§ What is being asked
Translate this sentence from the post about sleep and the boiling-frog metaphor into Spanish: "Generally speaking, exhaustion has been my constant companion."

§ Text for analysis

--------

If you read last week’s post, you know that sleep has been an “issue” for me lately. Generally speaking, exhaustion has been my constant companion. At first, I chalked this up to the aforementioned backsliding on sleep hygiene. But…in my heart I knew there was more to the story. There always is.
There is a popular metaphor about the frog in boiling water. The story goes that if you put a frog in a pot of cold water, set it on the stove and turn on the heat…the frog will stay in the water as it continues to get hotter. Apparently, the gradual rise in temperature is not something it notices and eventually, it will literally boil without ever jumping from the pot as it is free to do. Now, let’s put aside the very reasonable question of who discovered this awful truth and why. The point is, it illustrates how we can get so normed to dysfunction or negative circumstances/emotions that we remain oblivious to its dangers.

--------

§ Supplied entries
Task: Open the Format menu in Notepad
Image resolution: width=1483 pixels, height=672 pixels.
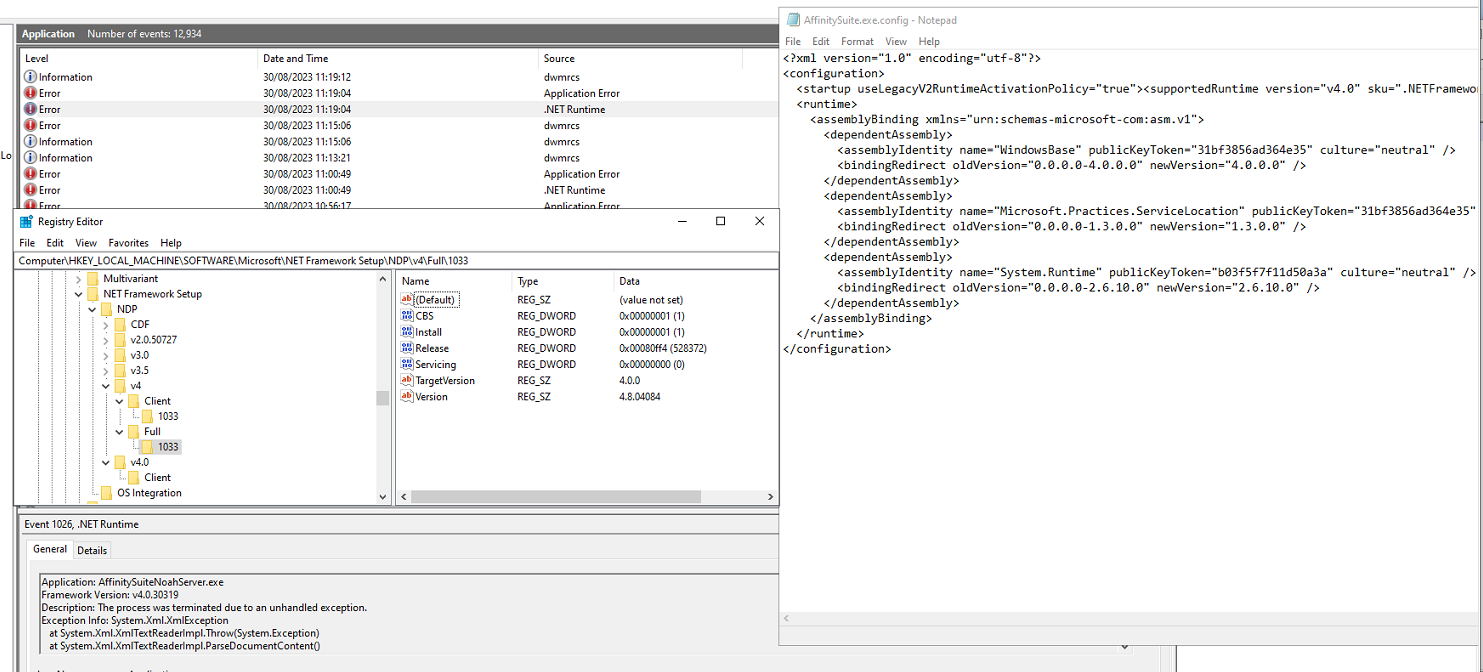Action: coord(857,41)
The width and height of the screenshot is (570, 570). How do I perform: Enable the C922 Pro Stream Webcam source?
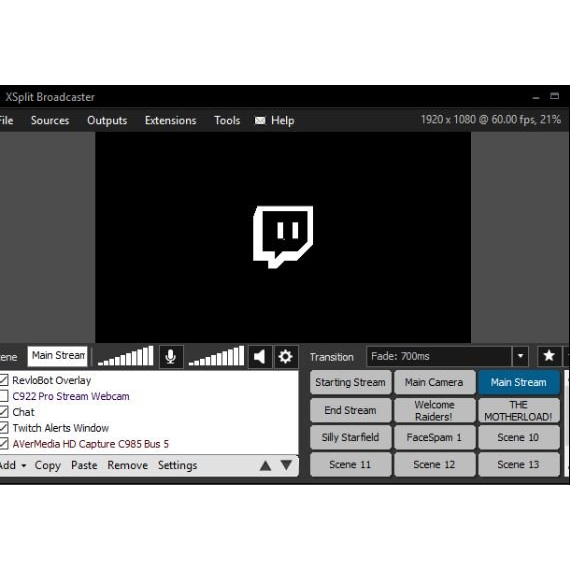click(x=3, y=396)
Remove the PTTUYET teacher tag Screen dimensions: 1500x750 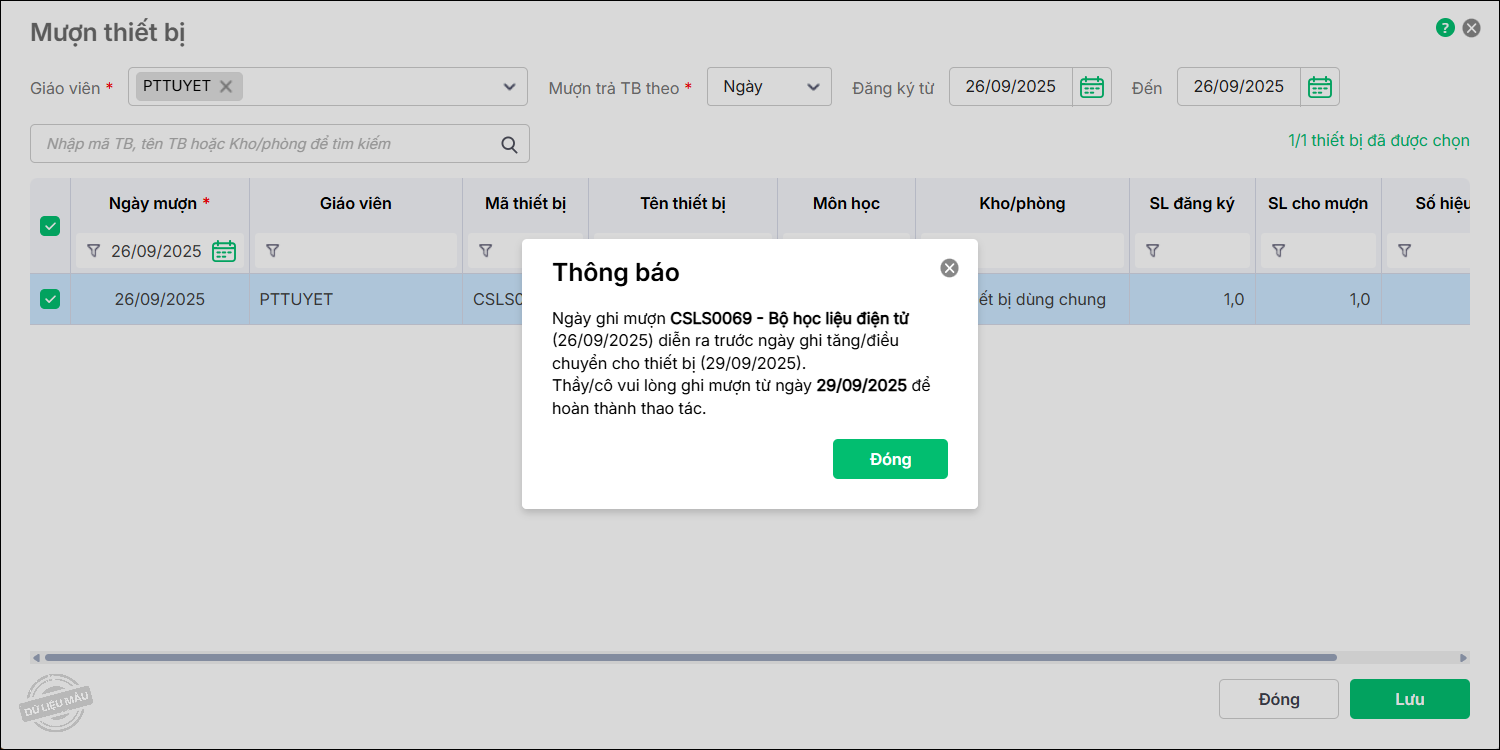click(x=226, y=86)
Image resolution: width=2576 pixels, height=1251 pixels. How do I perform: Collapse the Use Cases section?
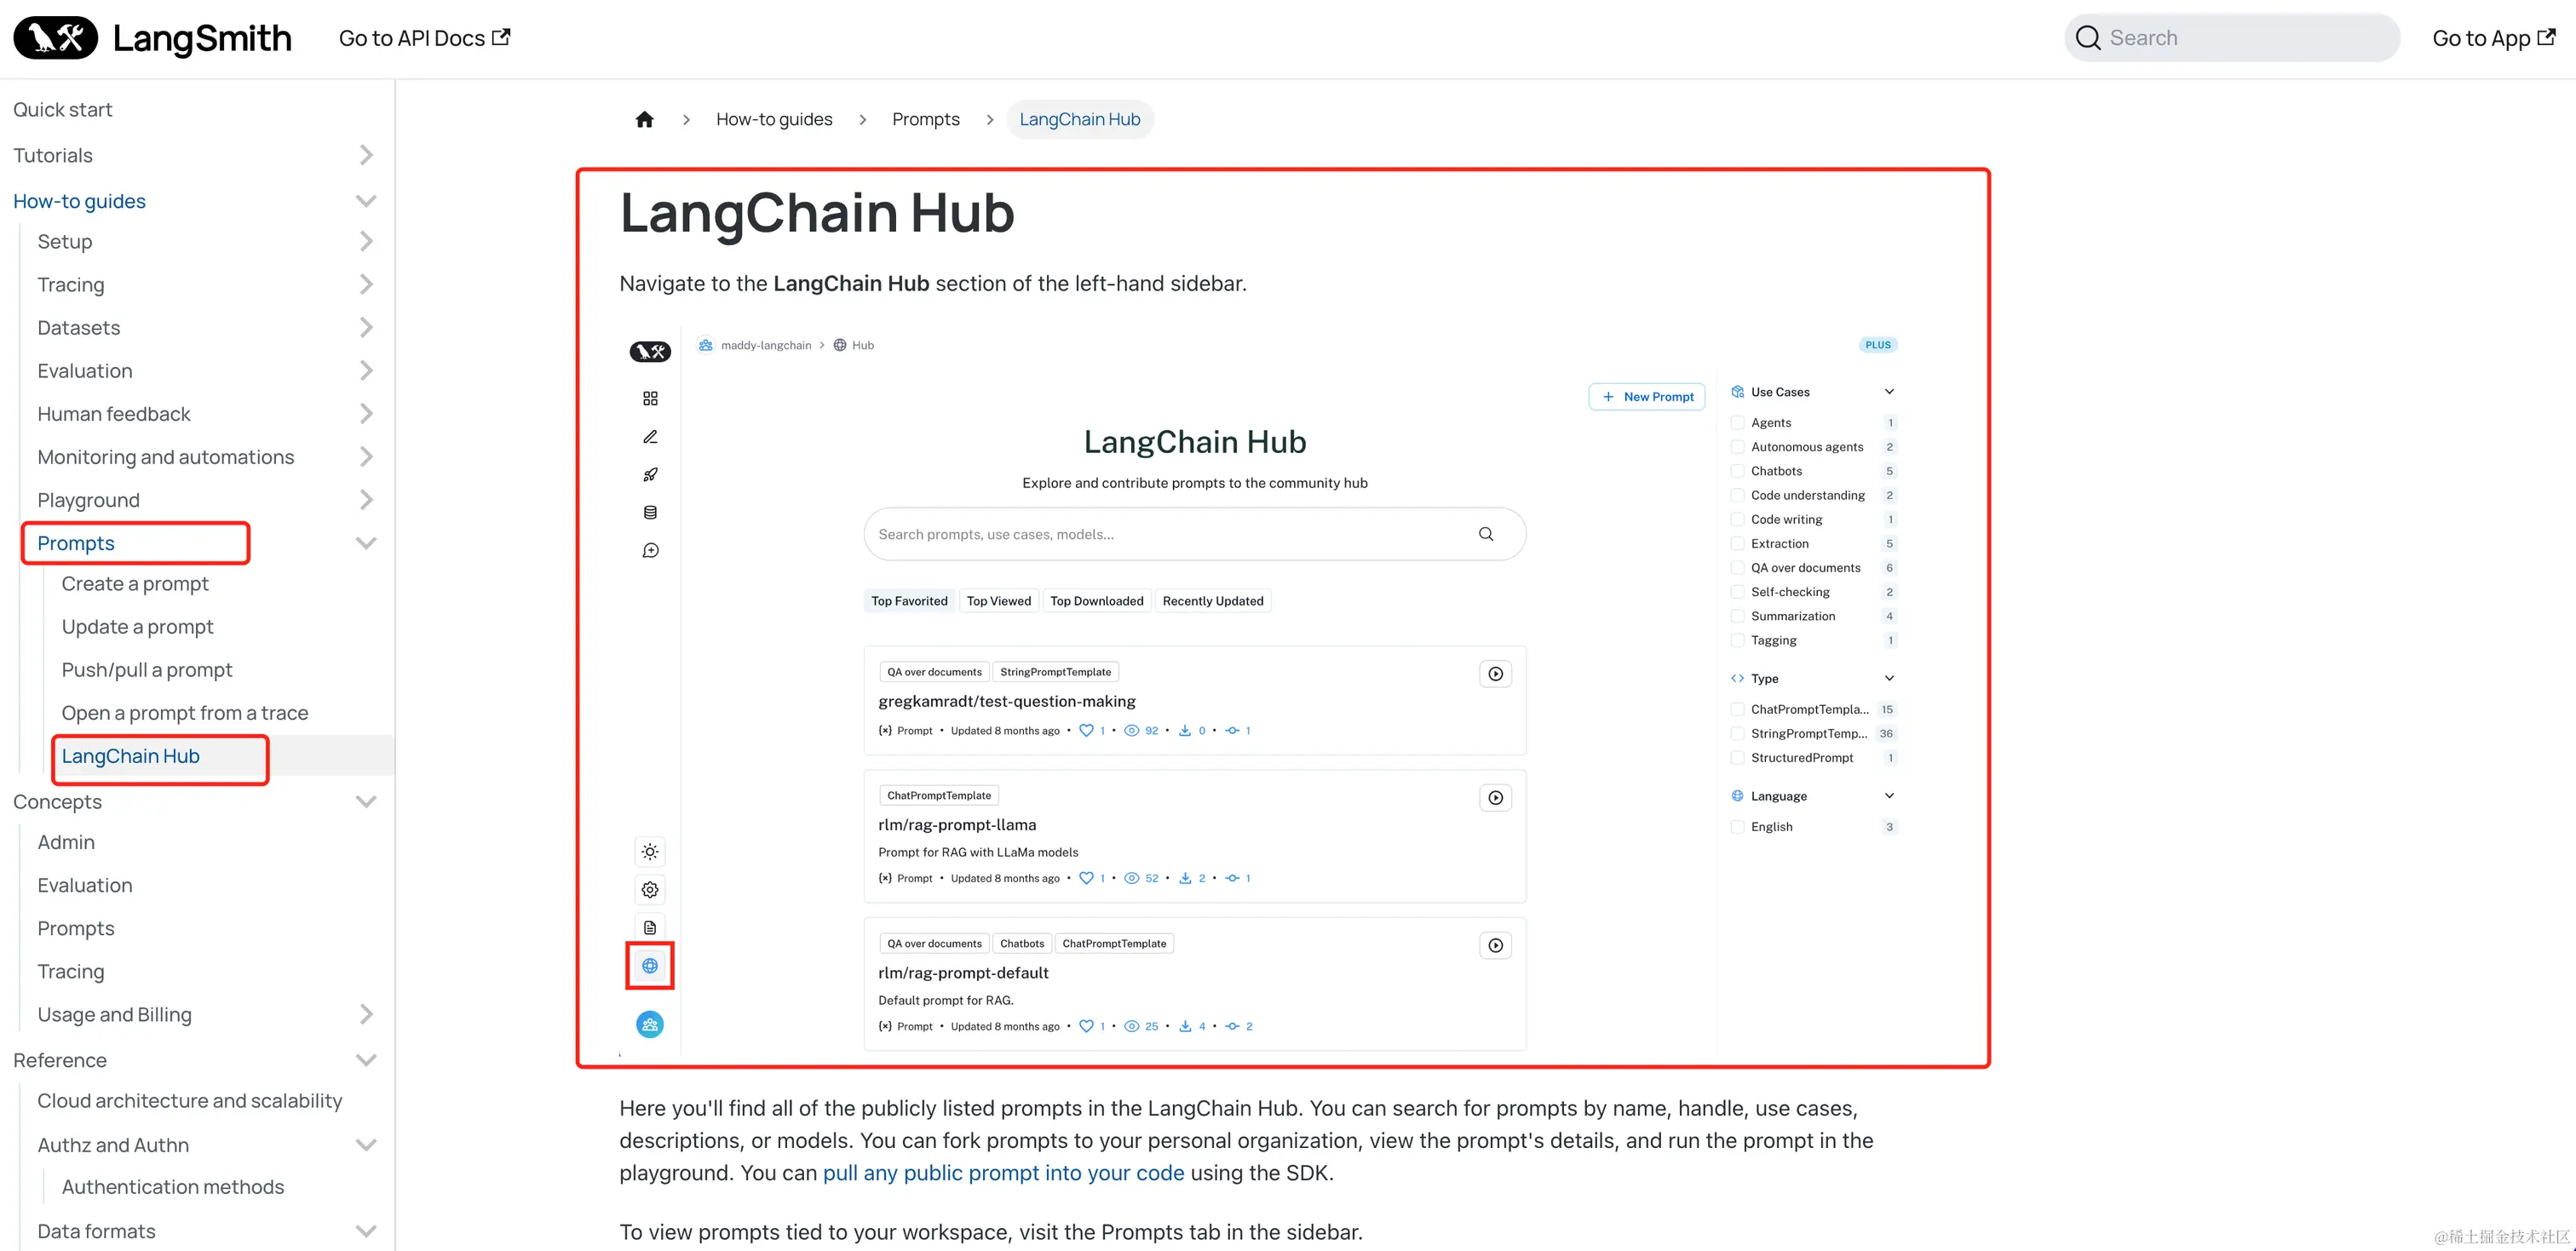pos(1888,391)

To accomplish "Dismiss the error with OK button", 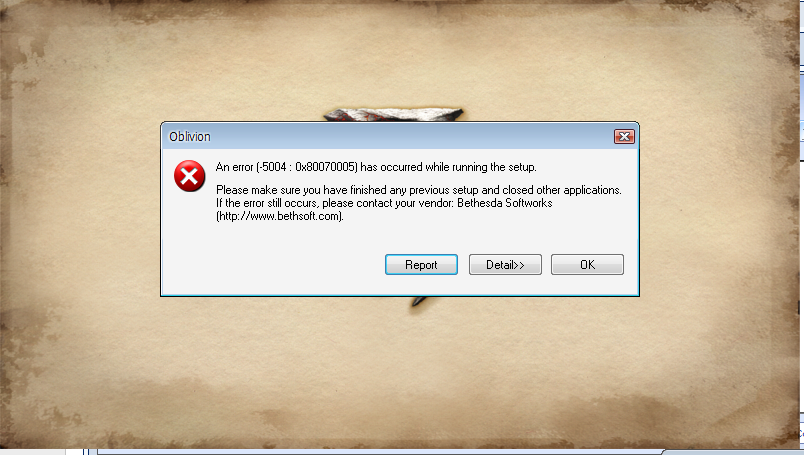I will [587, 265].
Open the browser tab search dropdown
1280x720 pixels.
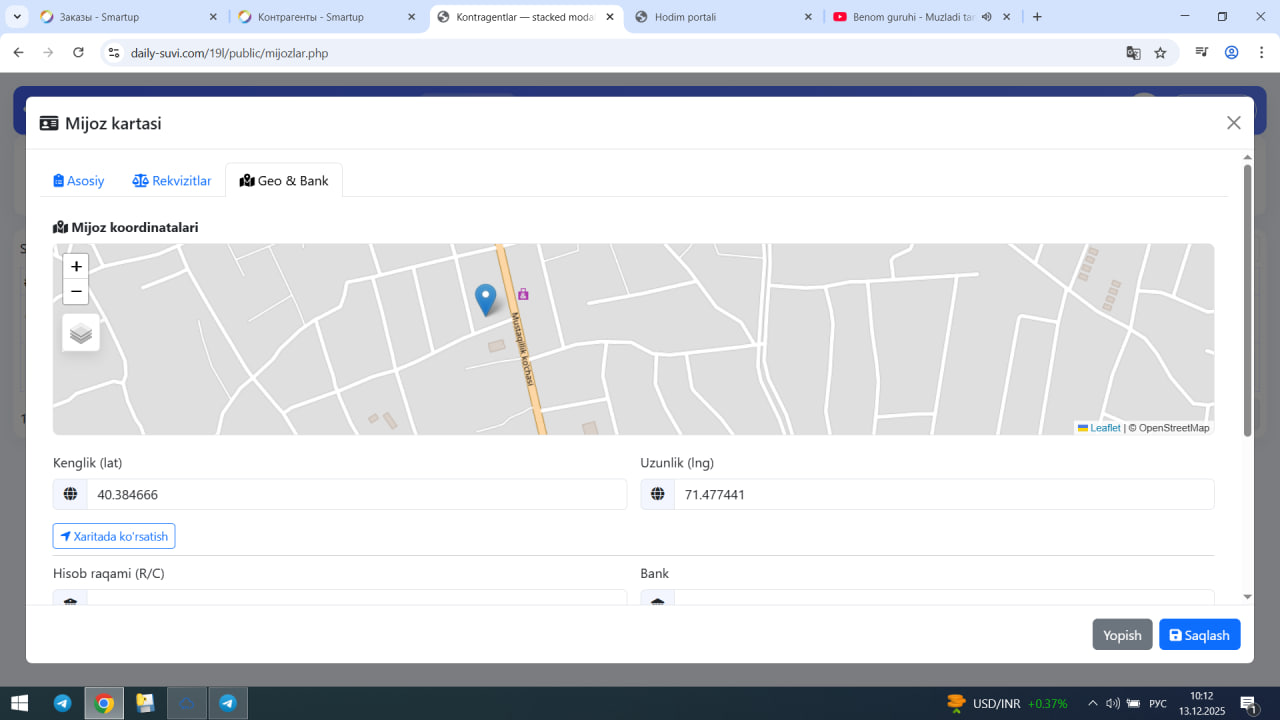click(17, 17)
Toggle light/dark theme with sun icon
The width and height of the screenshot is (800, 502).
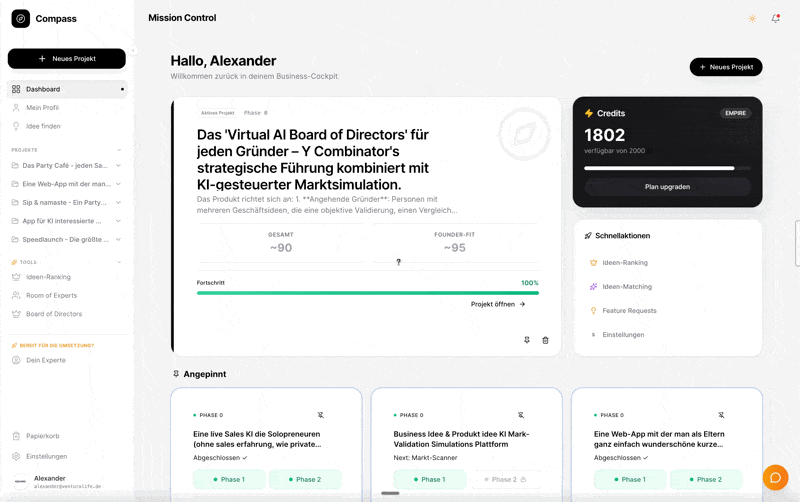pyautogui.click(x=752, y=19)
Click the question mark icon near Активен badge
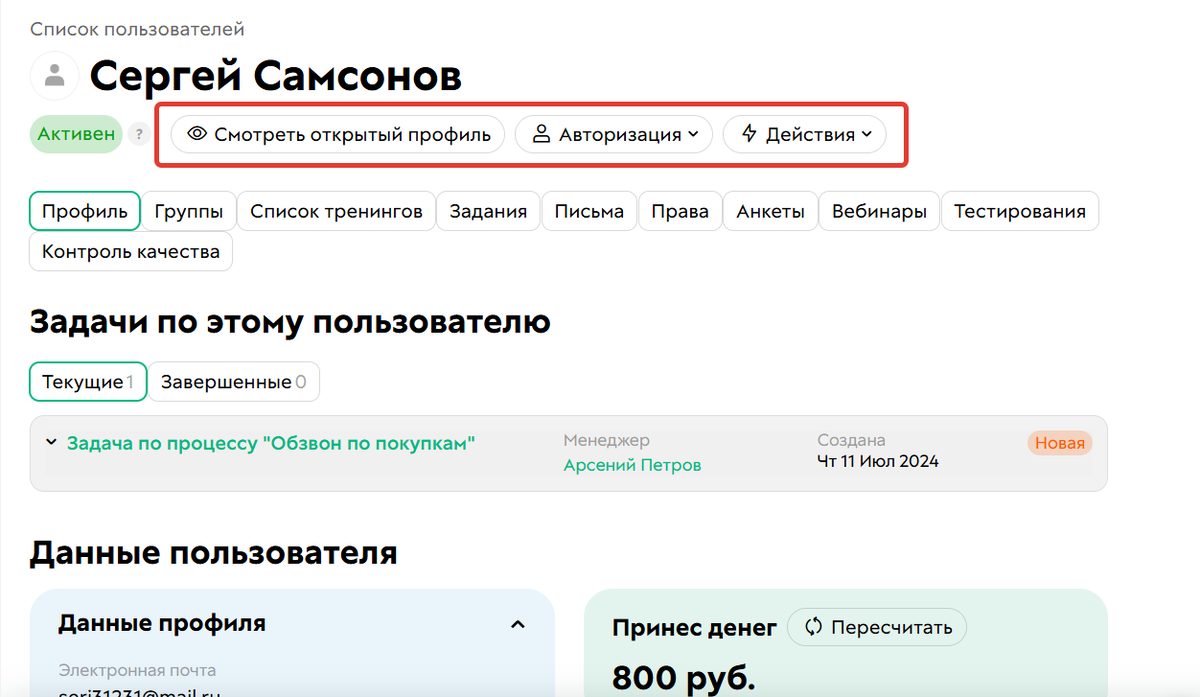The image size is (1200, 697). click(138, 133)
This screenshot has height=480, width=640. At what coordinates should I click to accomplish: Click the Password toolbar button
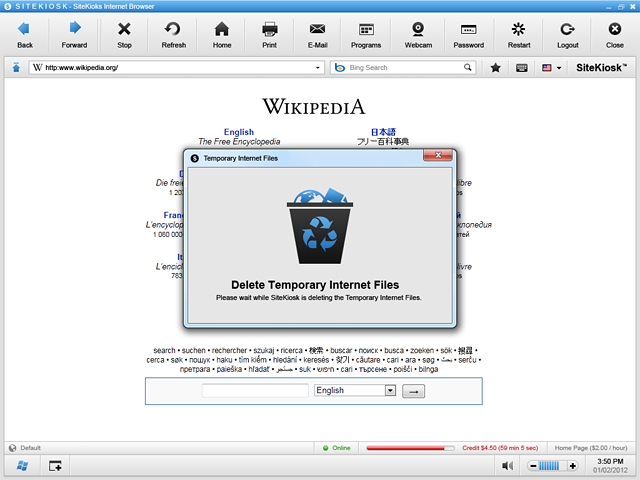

--------

§ Output
En términos generales, el agotamiento ha sido mi compañero constante.